While usually the flood stage is set at the elevation of the floodplain, it can be higher (if there are no structures, roads, or farming areas immediately on the floodplain) or lower (if there are structures such as marinas, lake houses, or docks low on the banks or shores of the body of water) depending on the location. Because flood stage is defined by impacts to people, as opposed to the natural topography of the area, flood stages are usually only calculated for bodies of water near communities.

The flood stage can be listed for an entire community, in which case it is often set to the lowest man-made structure or road in the area, the lowest farming field in the area, or the floodplain. It can also be set for a specific location ("flood stage is 12 feet on Maple Street at First Avenue" means that the specified intersection will begin to flood when the stage reaches 12 ft).

In the United States during flood events, the National Weather Service will issue flood warnings that list the current and predicted stages for affected communities as well as the local flood stage. Current stage data is collected by the USGS using a network of gauges, over 9000 of which transmit real time data via satellite, radio, or telephone. Many communities have inundation maps that provide information on which areas will flood at which stages.

==Flood categories==
In the United States, there are five levels of flooding.

===Action Stage===
- Rivers: typically at this level, the water surface is generally near or slightly above the top of its banks, but no man-made structures are flooded; typically any water overflowing is limited to small areas of parkland or marshland.
- Coastlines: at action stage, usually elevated tides and minor inundation of low-lying beach areas occurs.

===Minor Flood Stage===
- Rivers: minor flooding is expected at this level, slightly above flood stage. Few, if any, buildings are expected to be inundated, however, roads may be covered with water, parklands, and lawns may be inundated and water may go under buildings on stilts or higher elevations.
- Coastlines: water will usually run all the way up to the dune in waves during a minor flood.

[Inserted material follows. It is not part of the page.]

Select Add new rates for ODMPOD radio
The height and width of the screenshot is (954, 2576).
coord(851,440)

Overwash may occur on shoreline roads. Lifeguard structures and beach concession stands will usually be flooded and may be damaged by surf.

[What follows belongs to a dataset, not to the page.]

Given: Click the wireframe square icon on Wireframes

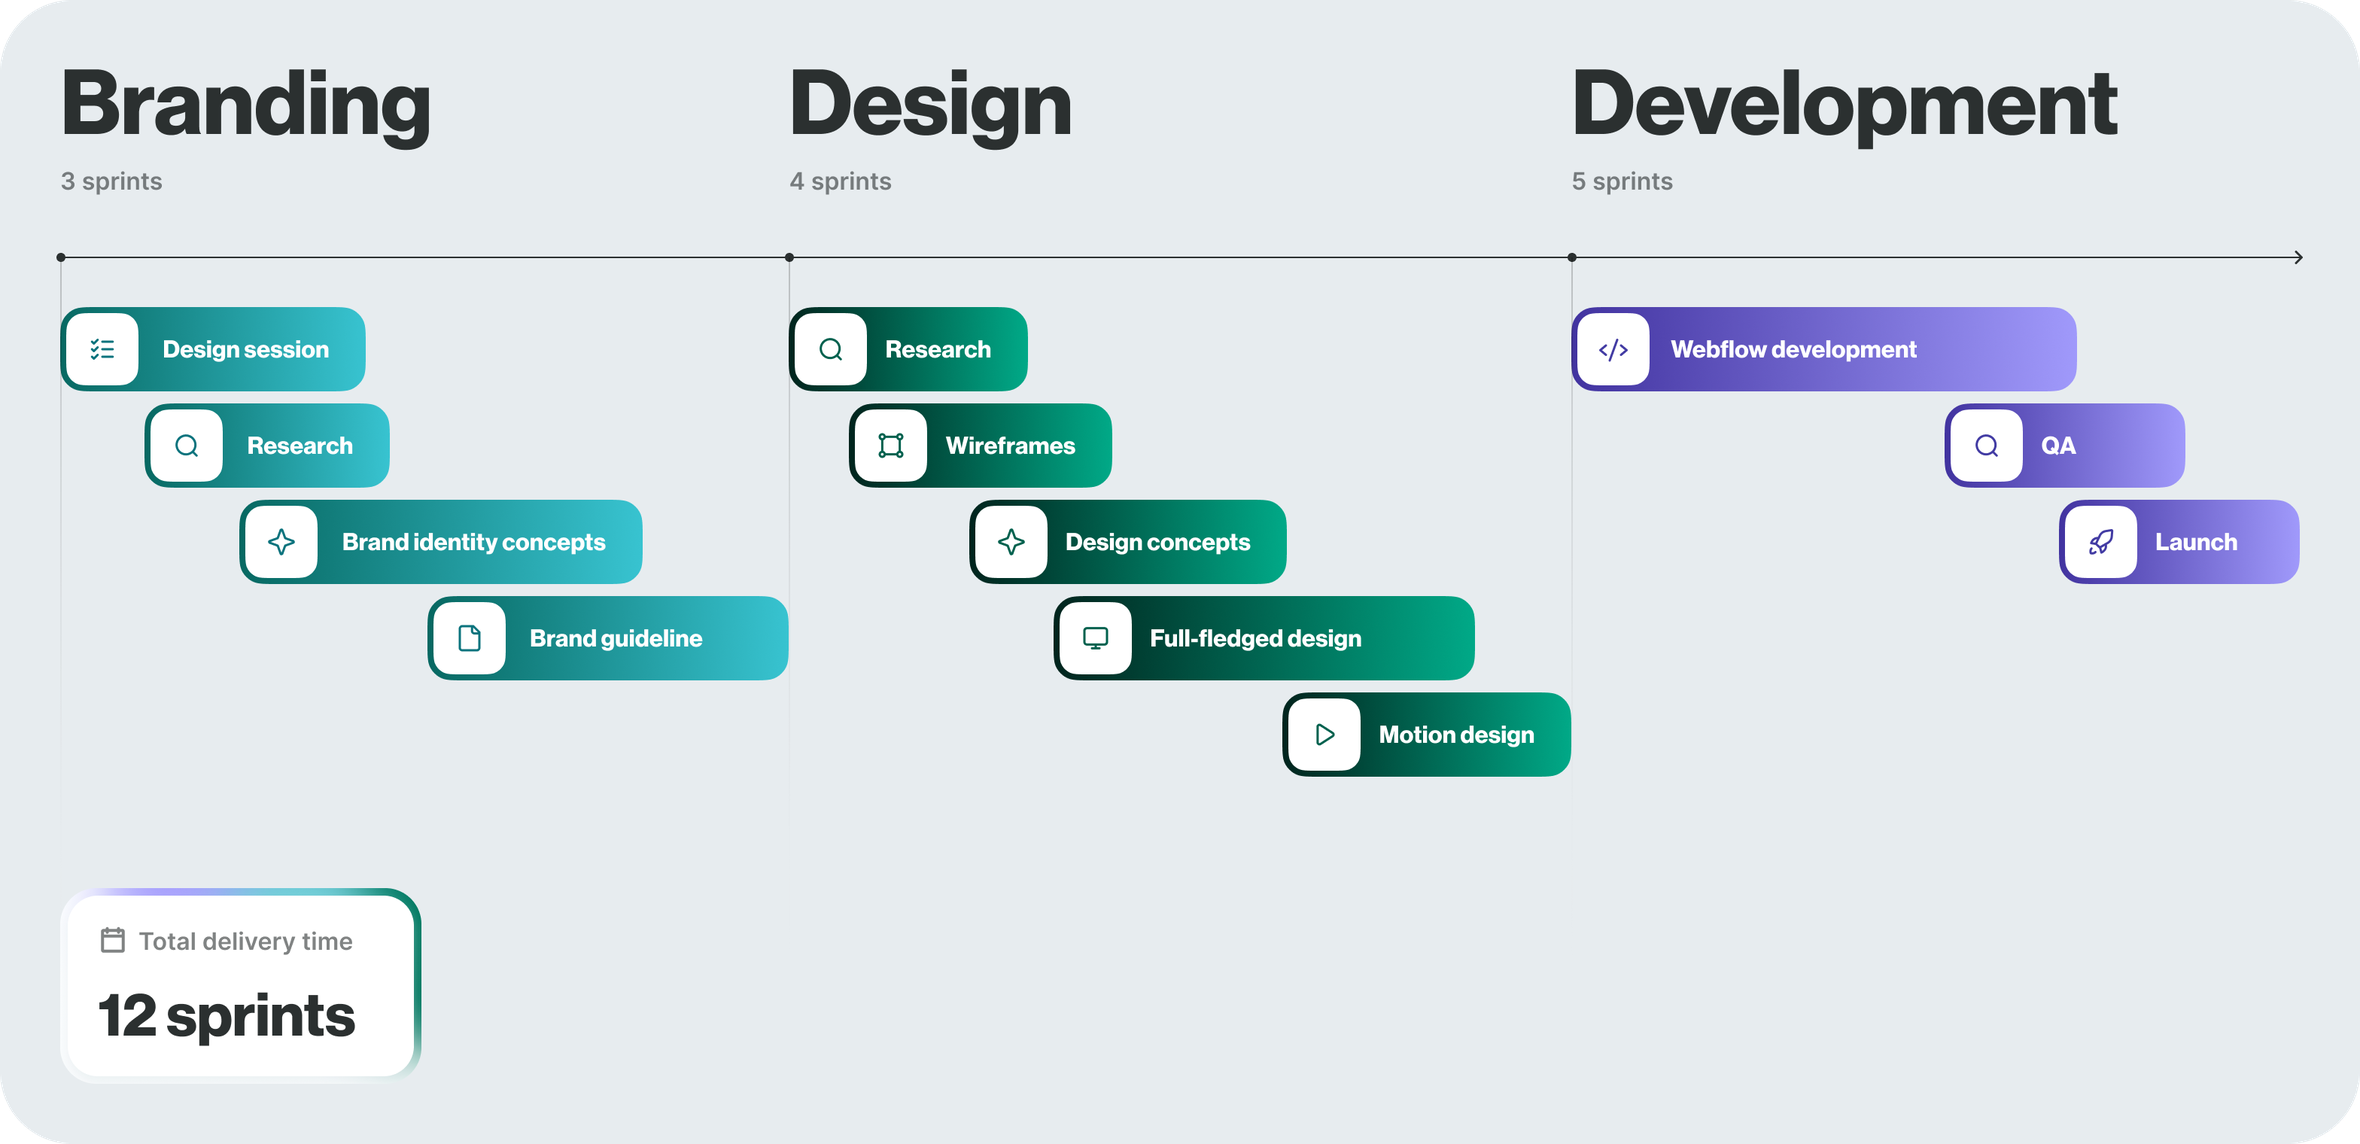Looking at the screenshot, I should click(891, 446).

===Moderate Flood Stage===
- Rivers: inundation of buildings usually begins at this stage. Roads are likely to be closed and some areas cut off. Some evacuations may be necessary.
- Coastlines: at moderate flood stage, usually water overtops the natural dune and begins flooding coastal areas. Shoreline roadways and beaches will often be completely flooded out. High surf usually associated with this level of flooding may pound some oceanside structures like piers, boardwalks, docks, and lifeguard stations apart. Beach houses may be damaged by water and surf, especially if lacking stilts.

===Major Flood Stage===
- Rivers: significant to catastrophic, life-threatening flooding is usually expected at this stage. Extensive flooding with some low-lying areas completely inundated is likely. Structures may be completely submerged. Large-scale evacuations may be necessary.
- Coastlines: Water surges over not only the dune, but also man-made walls and roads. Large and destructive waves pound weak structures and severely damage well-built homes and businesses. Overwash occurs on high-level seawalls. If major flooding occurs at high tide, impacts may be felt well inland. If cities are at or below sea level, catastrophic flooding can inundate the entire city and cause millions or billions of dollars in damage (as occurred in New Orleans during Hurricane Katrina).

===Record Flood Stage===
- Rivers: at this level, the river is at its highest that it has been since records began for the area where the stream gauge is located. This does not necessarily imply a major flood. Some areas may have never experienced major flooding, and thus record stage is in the moderate category.
- Coastlines: Usually, record flooding at the coast is associated with tropical cyclones, but it may be associated with coastal storms, Nor'easters, seiches caused by earthquakes, strong thunderstorms, or tsunamis. Destruction is often extensive and may extend a far distance inland.